*Exercise aim*:
Copy exactly the stretch of lines from the one holding "Where should I click to: Open" through the last line of the data below, inclusive. Leave out pictures.
——
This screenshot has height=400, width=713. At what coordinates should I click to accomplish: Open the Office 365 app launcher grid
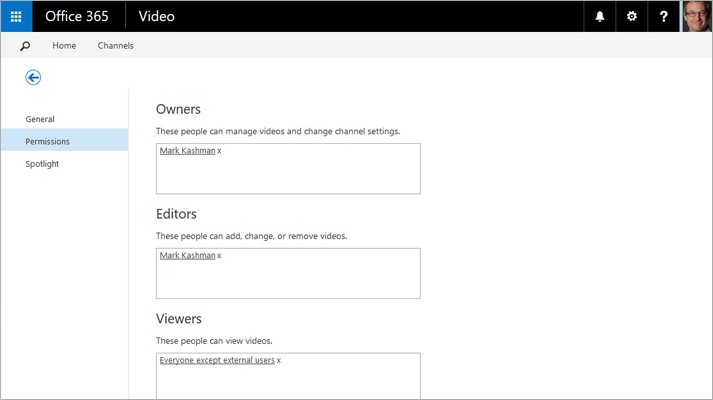point(16,16)
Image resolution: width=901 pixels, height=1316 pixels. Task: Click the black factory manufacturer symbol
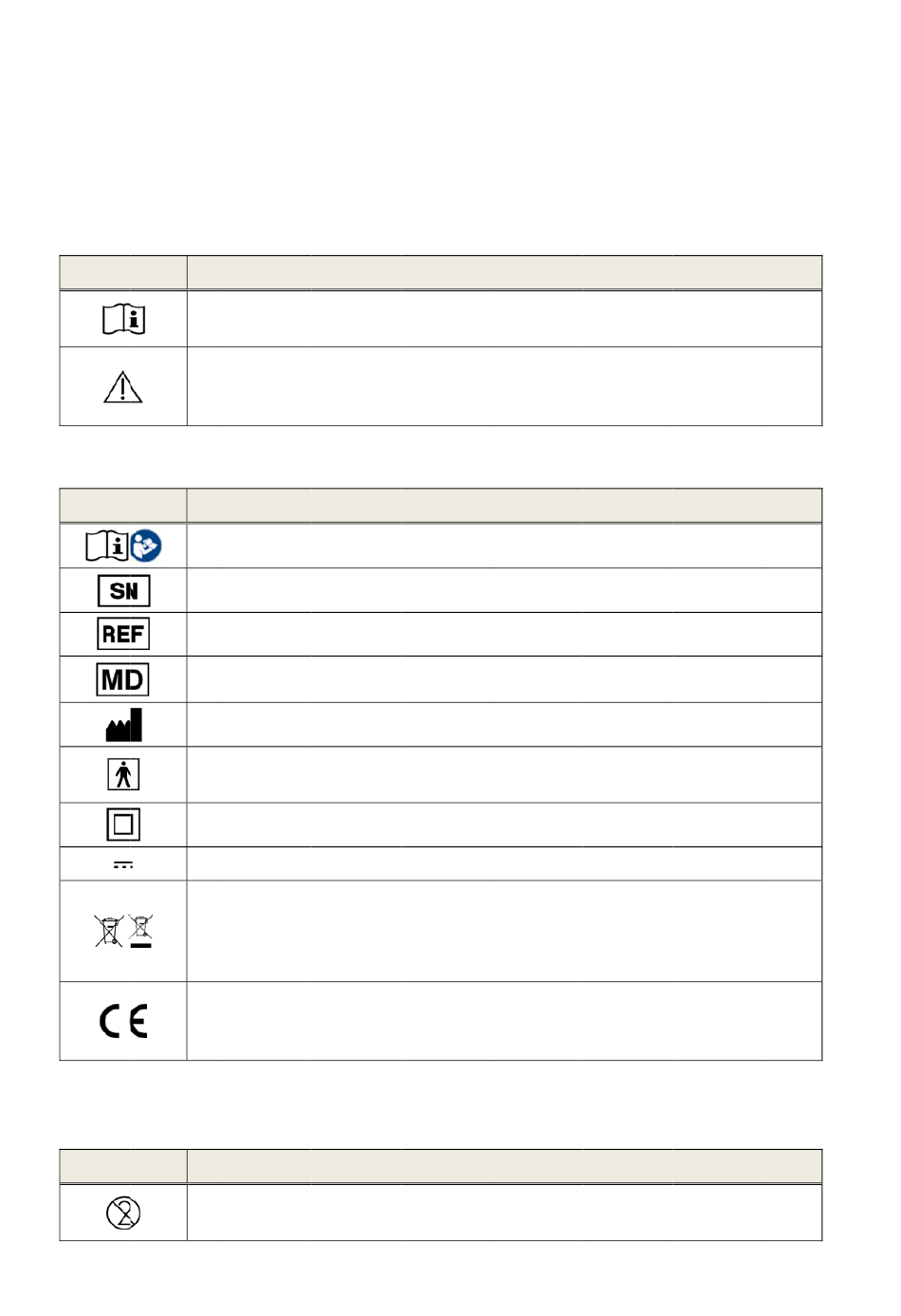[x=123, y=725]
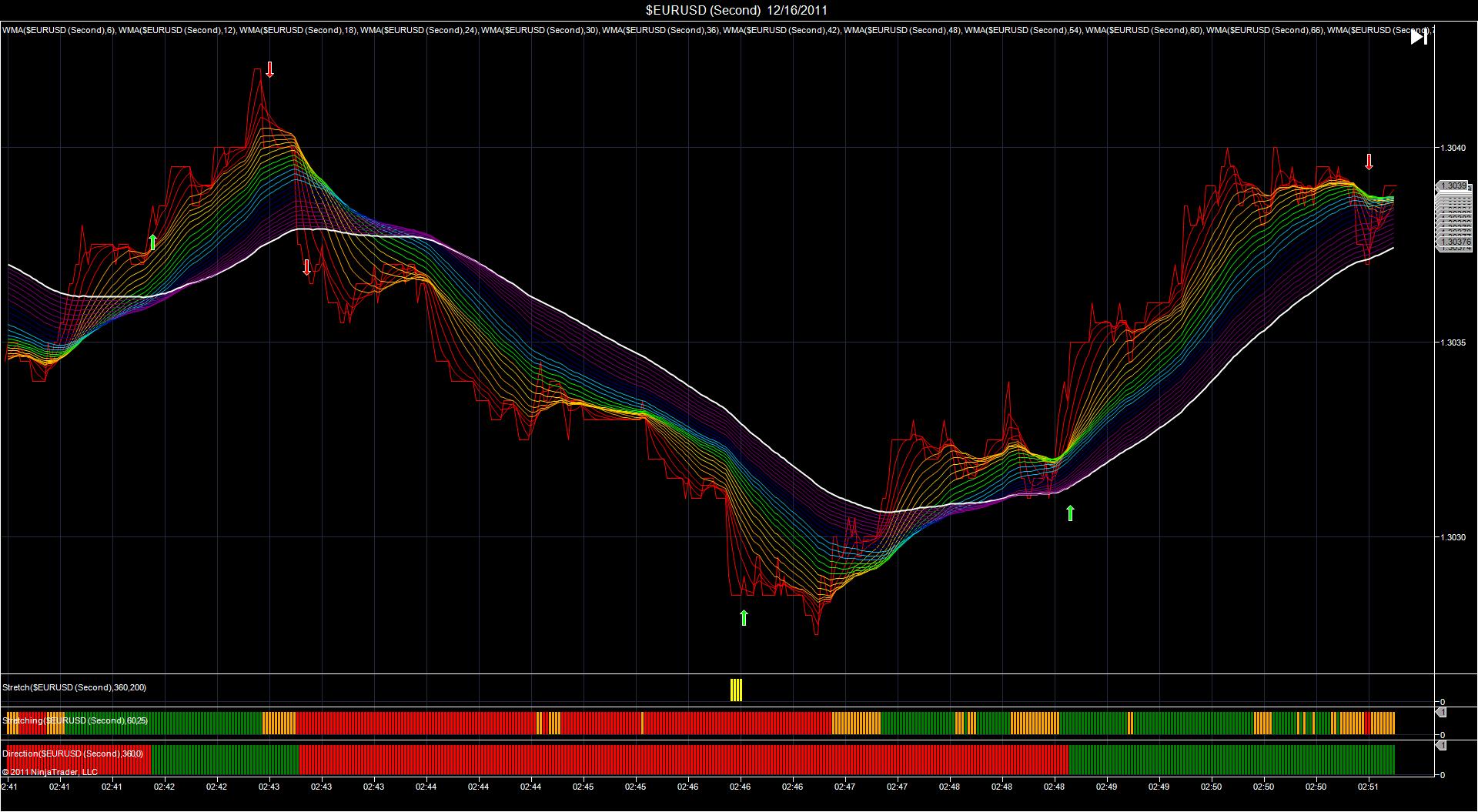Click the yellow bars in the Stretch panel
1478x812 pixels.
[x=736, y=690]
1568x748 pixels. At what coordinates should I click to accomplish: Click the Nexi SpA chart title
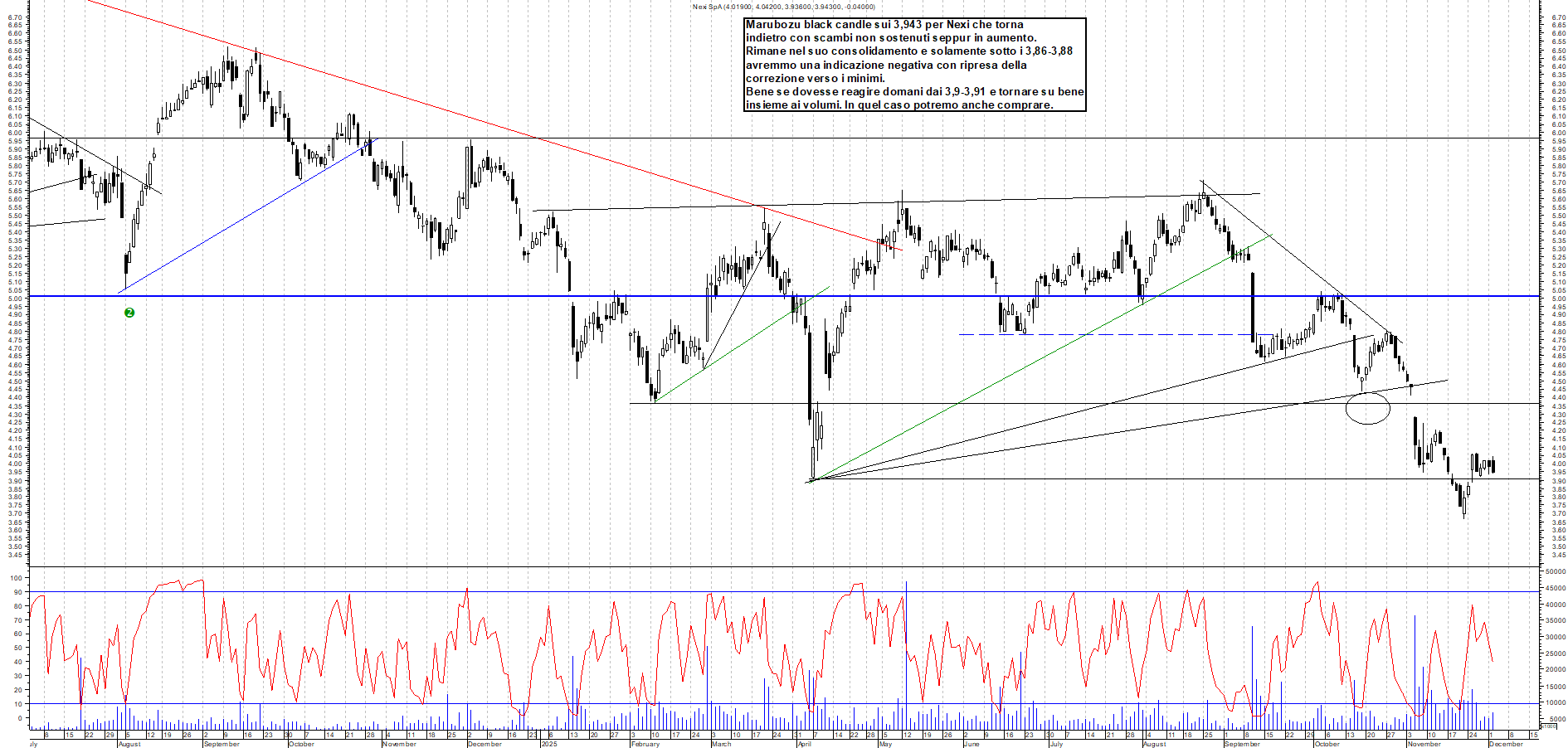783,7
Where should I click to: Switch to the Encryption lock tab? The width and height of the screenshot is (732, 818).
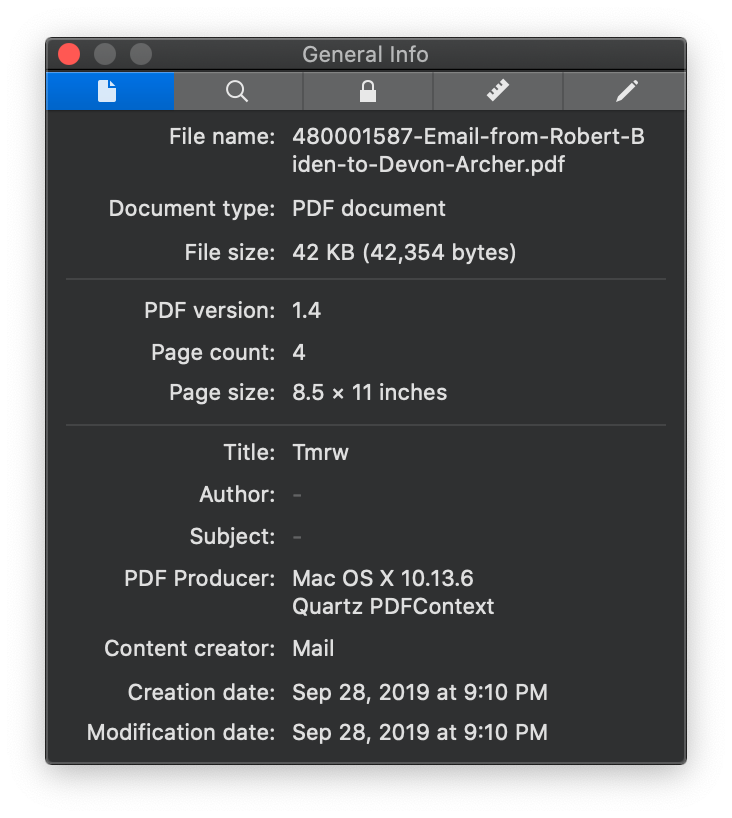tap(368, 91)
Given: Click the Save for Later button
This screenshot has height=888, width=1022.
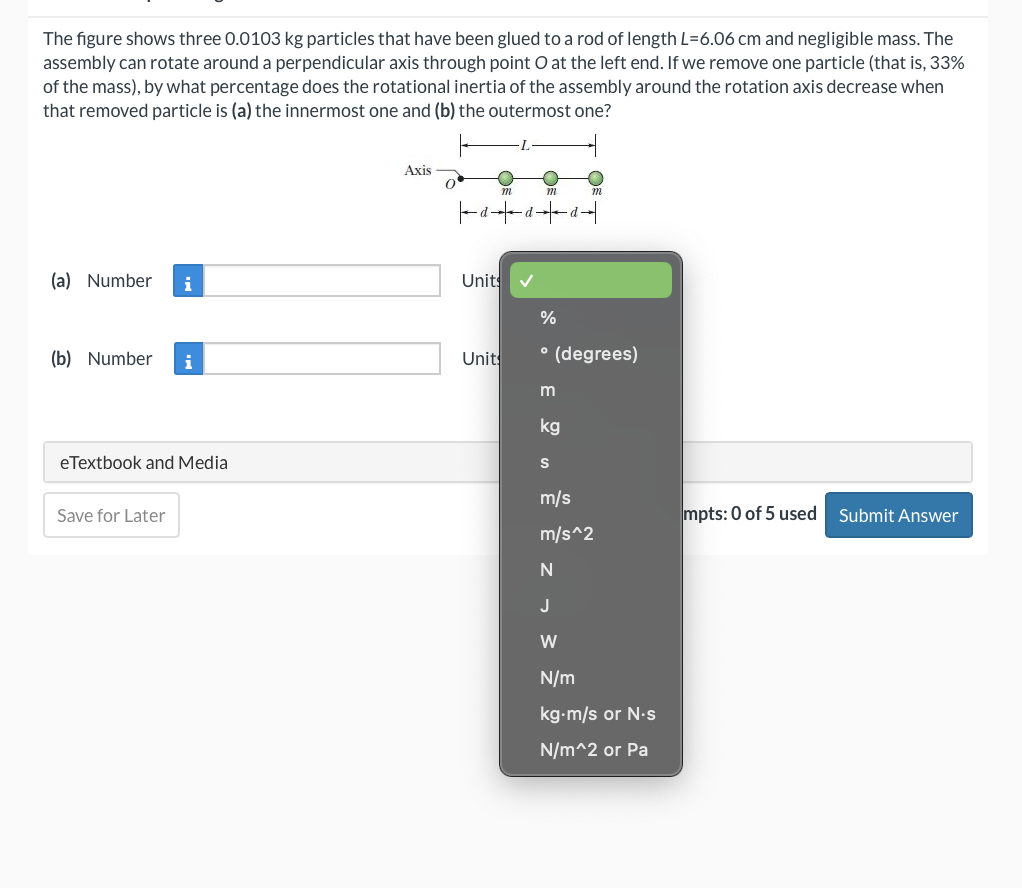Looking at the screenshot, I should 111,515.
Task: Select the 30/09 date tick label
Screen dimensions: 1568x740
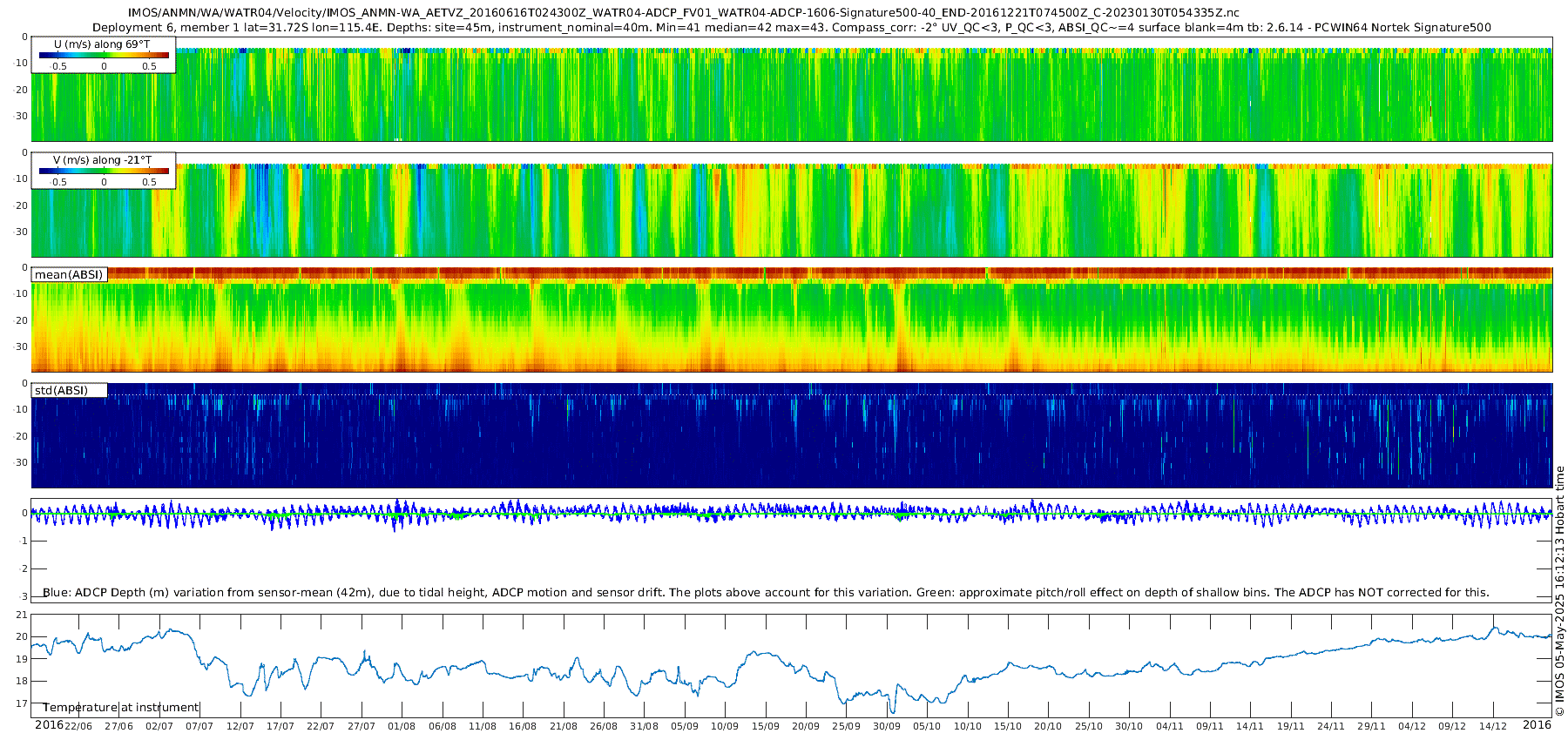Action: pos(887,727)
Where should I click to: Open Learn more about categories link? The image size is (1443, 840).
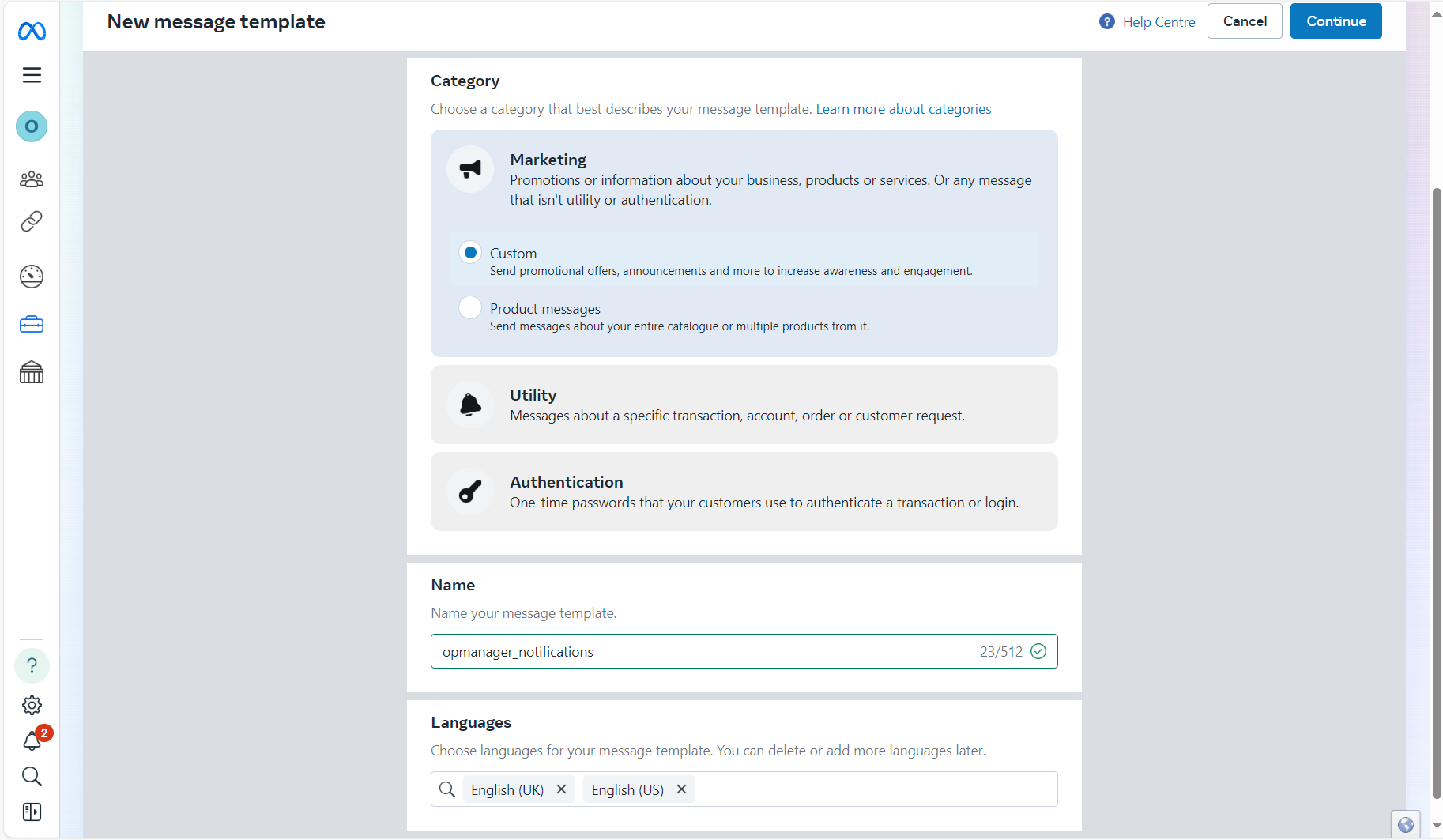[903, 109]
——
*Solution to this exercise*:
Where should I click to: Open Learn more about categories link? The image size is (1443, 840).
[903, 109]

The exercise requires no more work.